Home Secretary Priti Patel has defended the policing of lockdown breaches across the country, warning that officers “will not hesitate” to take action to safeguard the national recovery effort.
It comes amid concerns that the public are not taking some of the rules as seriously as previous lockdowns, enabling the rapid spread of the virus, while there are criticisms in some areas of the country that police officers are being too quick to issue fines.
Data published by the National Police Chiefs Council shows a total of 367 fixed penalty notices (FPNs) were issued by Lincolnshire Police between March 27 and December 20.
Of these, 237 were issued for breaches of coronavirus laws brought in during the first few months of the pandemic, two were linked to the tiered alert system introduced in October, and 89 to the national lockdown which began in November. Police forces across England and Wales have issued 32,329 FPNs since March, though the NPCC said there had been a downward trend in recent weeks.
The peak occurred during the Easter bank holiday in April, with 3,288 handed out that week.
By contrast, the most recent weekly figures showed 542 tickets were handed out in the week to December 17, compared to 821 in the previous seven days.
Although the NPCC figures do not cover the Christmas and New Year period, Home Secretary Priti Patel said last week that more than 800 fines had been handed out over the previous 14 days.
She also defended the way police have handed out fines for lockdown breaches so far, warning that officers “will not hesitate” to take action.

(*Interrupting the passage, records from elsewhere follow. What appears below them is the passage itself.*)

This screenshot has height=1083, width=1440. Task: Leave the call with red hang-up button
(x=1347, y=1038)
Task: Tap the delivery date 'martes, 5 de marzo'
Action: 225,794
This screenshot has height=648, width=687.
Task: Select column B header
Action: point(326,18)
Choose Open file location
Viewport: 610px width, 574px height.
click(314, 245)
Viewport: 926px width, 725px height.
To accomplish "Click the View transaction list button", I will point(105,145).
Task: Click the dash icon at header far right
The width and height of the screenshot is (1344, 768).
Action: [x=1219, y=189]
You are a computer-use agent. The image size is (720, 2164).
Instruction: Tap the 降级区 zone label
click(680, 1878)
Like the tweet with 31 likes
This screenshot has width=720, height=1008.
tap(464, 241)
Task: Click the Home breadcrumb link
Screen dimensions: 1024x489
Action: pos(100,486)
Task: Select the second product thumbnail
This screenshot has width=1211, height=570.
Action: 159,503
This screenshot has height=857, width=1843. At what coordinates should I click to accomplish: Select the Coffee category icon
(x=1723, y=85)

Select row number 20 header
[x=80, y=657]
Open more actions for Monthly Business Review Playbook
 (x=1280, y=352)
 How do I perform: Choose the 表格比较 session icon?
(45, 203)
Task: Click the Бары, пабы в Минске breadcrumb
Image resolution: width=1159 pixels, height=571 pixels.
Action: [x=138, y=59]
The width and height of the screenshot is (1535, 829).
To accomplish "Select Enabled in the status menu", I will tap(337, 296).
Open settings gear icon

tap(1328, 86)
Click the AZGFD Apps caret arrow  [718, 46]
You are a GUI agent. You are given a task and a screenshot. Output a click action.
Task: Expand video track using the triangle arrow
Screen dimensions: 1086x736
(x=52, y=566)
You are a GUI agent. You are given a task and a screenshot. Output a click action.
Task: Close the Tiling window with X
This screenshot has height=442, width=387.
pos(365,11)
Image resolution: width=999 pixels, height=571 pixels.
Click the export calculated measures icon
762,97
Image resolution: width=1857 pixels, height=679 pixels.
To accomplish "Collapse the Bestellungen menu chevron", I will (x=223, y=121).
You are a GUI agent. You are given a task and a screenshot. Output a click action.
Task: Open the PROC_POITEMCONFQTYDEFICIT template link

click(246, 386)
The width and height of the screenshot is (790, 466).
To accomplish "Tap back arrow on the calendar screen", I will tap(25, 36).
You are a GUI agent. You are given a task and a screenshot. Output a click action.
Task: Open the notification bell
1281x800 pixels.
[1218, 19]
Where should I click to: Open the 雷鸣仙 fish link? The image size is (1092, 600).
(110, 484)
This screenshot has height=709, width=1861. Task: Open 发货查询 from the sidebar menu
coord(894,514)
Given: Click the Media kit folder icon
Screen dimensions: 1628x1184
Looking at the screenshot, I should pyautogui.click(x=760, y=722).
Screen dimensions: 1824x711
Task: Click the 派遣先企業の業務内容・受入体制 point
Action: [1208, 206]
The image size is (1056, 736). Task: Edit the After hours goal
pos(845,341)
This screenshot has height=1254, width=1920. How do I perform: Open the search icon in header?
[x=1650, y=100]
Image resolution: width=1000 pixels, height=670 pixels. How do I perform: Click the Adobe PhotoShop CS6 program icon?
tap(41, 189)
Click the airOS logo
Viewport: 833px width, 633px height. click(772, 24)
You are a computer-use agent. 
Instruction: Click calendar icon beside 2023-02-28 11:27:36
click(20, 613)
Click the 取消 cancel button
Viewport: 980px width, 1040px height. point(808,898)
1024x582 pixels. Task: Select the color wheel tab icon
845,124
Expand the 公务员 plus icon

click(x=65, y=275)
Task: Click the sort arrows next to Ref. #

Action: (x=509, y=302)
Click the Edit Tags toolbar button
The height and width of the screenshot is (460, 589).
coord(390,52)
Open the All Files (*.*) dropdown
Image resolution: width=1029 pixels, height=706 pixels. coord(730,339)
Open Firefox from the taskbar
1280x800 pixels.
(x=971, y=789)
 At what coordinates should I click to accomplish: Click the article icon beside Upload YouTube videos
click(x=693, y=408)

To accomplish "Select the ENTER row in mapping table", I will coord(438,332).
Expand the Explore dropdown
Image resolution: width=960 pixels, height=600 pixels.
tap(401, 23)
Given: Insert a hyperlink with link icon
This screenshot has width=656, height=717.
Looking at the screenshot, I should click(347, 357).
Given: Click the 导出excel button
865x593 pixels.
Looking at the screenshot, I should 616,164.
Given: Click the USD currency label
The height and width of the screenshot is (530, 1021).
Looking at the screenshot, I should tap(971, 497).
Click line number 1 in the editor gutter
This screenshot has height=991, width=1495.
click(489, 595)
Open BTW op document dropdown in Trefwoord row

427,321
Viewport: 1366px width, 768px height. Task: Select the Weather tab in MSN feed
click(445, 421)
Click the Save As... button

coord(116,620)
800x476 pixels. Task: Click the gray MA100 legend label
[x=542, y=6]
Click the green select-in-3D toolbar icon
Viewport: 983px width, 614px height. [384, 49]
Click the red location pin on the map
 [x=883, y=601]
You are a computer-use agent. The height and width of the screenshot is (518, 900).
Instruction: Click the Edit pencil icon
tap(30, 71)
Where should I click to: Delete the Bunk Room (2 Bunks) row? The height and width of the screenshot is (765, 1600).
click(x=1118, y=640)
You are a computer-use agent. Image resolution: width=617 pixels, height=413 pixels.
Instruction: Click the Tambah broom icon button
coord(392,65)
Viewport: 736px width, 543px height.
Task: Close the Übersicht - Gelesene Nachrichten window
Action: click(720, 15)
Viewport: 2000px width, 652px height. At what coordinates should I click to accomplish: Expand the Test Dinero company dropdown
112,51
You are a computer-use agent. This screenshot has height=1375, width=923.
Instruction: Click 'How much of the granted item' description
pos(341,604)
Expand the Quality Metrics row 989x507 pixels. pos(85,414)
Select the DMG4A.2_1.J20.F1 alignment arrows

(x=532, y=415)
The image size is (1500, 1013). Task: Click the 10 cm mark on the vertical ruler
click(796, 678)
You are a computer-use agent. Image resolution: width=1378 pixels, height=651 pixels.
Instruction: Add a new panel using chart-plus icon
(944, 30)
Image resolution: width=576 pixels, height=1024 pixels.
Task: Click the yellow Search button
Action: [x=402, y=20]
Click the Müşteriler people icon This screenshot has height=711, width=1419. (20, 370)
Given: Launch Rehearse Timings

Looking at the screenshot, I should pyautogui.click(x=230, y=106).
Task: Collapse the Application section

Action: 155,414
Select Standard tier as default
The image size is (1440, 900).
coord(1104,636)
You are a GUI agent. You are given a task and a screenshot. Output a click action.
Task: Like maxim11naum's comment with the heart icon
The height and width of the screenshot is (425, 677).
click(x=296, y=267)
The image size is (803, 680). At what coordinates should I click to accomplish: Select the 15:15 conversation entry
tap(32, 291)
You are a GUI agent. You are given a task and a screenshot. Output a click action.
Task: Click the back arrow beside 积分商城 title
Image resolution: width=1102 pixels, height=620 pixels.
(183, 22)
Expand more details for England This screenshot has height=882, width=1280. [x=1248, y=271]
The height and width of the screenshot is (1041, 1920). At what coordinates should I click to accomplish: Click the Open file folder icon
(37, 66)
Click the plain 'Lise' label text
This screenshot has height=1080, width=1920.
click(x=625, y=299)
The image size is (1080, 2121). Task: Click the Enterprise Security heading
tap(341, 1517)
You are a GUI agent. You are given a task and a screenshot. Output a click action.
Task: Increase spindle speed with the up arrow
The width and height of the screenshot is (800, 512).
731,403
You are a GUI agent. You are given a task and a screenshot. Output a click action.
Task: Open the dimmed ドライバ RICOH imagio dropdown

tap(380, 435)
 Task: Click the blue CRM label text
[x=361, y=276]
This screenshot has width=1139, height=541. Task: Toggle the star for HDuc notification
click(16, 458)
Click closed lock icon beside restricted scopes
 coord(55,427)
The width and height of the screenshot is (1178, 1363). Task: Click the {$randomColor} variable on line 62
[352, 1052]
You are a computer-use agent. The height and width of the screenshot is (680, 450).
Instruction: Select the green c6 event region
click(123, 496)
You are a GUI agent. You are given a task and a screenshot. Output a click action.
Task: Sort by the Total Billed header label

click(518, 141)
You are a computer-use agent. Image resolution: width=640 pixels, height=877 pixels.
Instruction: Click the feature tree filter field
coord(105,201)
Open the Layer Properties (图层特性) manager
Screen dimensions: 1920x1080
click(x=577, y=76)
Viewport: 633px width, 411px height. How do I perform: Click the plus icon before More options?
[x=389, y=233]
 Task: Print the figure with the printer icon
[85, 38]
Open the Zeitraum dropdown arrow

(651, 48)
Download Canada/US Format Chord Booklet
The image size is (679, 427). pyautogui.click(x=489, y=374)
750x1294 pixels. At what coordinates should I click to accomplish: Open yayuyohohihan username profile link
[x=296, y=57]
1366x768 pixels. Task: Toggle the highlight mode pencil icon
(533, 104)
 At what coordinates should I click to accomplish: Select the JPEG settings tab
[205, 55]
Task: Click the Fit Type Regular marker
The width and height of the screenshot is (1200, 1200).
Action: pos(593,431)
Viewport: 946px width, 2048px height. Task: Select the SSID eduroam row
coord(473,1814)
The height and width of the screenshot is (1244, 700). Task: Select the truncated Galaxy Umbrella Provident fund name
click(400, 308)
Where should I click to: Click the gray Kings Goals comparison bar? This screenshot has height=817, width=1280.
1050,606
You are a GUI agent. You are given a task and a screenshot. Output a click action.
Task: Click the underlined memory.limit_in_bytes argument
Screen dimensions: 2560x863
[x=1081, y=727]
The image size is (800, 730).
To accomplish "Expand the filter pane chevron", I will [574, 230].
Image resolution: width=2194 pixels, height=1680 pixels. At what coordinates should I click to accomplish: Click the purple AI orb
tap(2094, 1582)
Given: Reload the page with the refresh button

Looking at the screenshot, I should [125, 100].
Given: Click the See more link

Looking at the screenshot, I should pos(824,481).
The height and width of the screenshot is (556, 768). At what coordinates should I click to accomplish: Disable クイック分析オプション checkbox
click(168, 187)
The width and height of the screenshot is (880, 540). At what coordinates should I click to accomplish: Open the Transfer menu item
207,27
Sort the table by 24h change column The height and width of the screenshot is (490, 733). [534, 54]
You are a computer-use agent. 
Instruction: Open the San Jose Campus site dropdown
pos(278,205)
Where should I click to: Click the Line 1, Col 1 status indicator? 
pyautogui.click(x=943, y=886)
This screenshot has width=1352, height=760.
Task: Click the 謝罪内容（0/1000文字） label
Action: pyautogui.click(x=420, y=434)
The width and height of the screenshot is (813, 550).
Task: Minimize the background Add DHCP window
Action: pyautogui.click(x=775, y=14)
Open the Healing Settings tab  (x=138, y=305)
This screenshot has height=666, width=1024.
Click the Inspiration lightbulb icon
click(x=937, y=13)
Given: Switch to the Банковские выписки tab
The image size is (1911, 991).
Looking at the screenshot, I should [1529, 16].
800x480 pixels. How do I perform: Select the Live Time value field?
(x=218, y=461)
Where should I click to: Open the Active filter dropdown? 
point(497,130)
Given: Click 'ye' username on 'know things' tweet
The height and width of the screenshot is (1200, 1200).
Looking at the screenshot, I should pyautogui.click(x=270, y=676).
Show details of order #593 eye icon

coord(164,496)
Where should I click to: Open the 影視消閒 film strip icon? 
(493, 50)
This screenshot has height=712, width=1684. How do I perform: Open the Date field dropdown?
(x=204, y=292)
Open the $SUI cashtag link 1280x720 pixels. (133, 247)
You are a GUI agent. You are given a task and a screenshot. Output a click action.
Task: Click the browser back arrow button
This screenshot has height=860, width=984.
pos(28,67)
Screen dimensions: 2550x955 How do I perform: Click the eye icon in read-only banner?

Ms Patel said: “The vast majority of the public have supported this huge national effort and followed the rules.
“But the tragic number of new cases and deaths this week shows there is still a need for strong enforcement where people are clearly breaking these rules to ensure we safeguard our country’s recovery from this deadly virus.”
Of the fines in Lincolnshire, there were eight for failing to wear a face covering when required, and eight for breaching international travel rules.
Recent incidents included a man from Chesterfield stopped trying to drive around visiting every football ground in the country, and another where a car with people from multiple households not wearing masks was stopped in Grantham claiming they were on their way for a McDonald’s breakfast - two hours before the restaurant was due to open.
Met Police Commissioner Dame Cressida Dick says officers have fined 300 people in 24 hours for examples of breaking the rules such as large parties or protests, although most people are complying.
NPCC chairman Martin Hewitt said enforcement shouldn’t always equal police involvement or a fine being handed out.
But he added: “It is right for officers to be inquisitive about why individuals may be away from home.
“Those who blatantly ignore the regulations should expect to receive a fixed penalty notice, and we’ll target our resources towards those who commit the most serious breaches and put others at risk through their behaviour.”
Preliminary crime figures also published by the NPCC on Friday showed that total crime in England and Wales was down 12 per cent in November last year.
Mr Hewitt said crime remains lower than at the same point in 2019, but that the demand on the police service is significant.